Aspartic acid substitutions in monoamine oxidase-A reveal both catalytic-dependent and -independent influences on cell viability and proliferation

• Published in: Journal of Neural Transmission Vol. 119; no. 11; pp. 1285 - 1294
• Main Authors: Wei, Zelan, Satram-Maharaj, Tamara, Chaharyn, Bradley, Kuski, Kelly, Pennington, Paul R., Cao, Xia, Chlan, Jennifer, Mousseau, Darrell D.
• Format: Journal Article
• Language: English
• Published: Vienna Springer Vienna 01.11.2012; Springer Nature B.V
• Subjects: Analysis of Variance; Animals; Aspartic Acid - metabolism; Basic Neurosciences; bcl-X Protein - metabolism; Bromodeoxyuridine - metabolism; Calcium - pharmacology; Catalysis - drug effects; Cell Line, Transformed; Cell Line, Tumor; Cell Proliferation - drug effects; Cell Survival - drug effects; Cell Survival - genetics; Enzyme Inhibitors - pharmacology; Genetics and Immunology - Original Article; Humans; Imidazoles - pharmacology; Immunoprecipitation; Indexing in process; Medicine; Medicine & Public Health; Mice; Monoamine Oxidase - genetics; Monoamine Oxidase - metabolism; Mutagenesis, Site-Directed - methods; Mutation - genetics; Neuroblastoma - pathology; Neurology; Neurosciences; Oxidative Stress - drug effects; Oxidative Stress - genetics; Proto-Oncogene Proteins c-bcl-2 - metabolism; Psychiatry; Pyridines - pharmacology; Serotonin - pharmacokinetics; Signal Transduction - drug effects; Signal Transduction - genetics; Superoxide Dismutase - metabolism; Superoxide Dismutase-1; Transfection; Tritium - pharmacokinetics; p38 MAP kinase; Monoamine oxidase; p42/44; Alzheimer’s disease; Catalytic dead; Akt; Proliferation; Parkinson’s disease; Cancer
• ISSN: 0300-9564; 1435-1463
• DOI: 10.1007/s00702-012-0779-x

Post-translational influences could underlie the ambiguous roles of monoamine oxidase-A (MAO-A) in pathologies such as depression, cancer and Alzheimer disease.
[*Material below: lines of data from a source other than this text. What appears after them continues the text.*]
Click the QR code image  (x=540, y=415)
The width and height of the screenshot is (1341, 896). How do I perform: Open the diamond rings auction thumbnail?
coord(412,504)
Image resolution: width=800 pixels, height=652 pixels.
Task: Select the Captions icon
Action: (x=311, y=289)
In support of this, we recently demonstrated that the Ca 2+ -sensitive component of MAO-A catalytic activity is inhibited by a pro-survival p38 (MAPK)-dependent mechanism. We substituted three aspartic acid (D) residues in human MAO-A that reside in putative Ca 2+ -binding motifs and overexpressed the individual proteins in the human HEK293 cell line. We assayed the overexpressed proteins for catalytic activity and for their influence on cell viability (using MTT conversion and trypan blue exclusion) and proliferation/DNA synthesis [using bromodeoxyuridine (BrdU) incorporation]. Innate MAO-A catalytic activity (and the capacity for generating hydrogen peroxide) was unaffected by the D61A substitution, but inhibited moderately or completely by the D248A and D328G substitutions, respectively. The Ca 2+ -sensitive activities of wild-type and D248A MAO-A proteins were enhanced by treatment with the selective p38(MAPK) inhibitor, SB203580, but was completely abrogated by the D61A substitution. Monoamine oxidase-A(D61A) was toxic to cells and exerted no effect on cell proliferation, while MAO-A(D248A) was generally comparable to wild-type MAO-A. As expected, the catalytic-dead MAO-A(D328G) was not cytotoxic, but unexpectedly enhanced both MTT conversion and BrdU staining. Variant-dependent changes in Bax and Bcl-2/Bcl-XL protein expression were observed. A different pattern of effects in N2-a cells suggests cell line-dependent roles for MAO-A. A catalytic-dependent mechanism influences MAO-A-mediated cytotoxicity, whereas a catalytic-independent mechanism contributes to proliferation. Context-dependent inputs by either mechanism could underlie the ambiguous pathological contributions of MAO-A.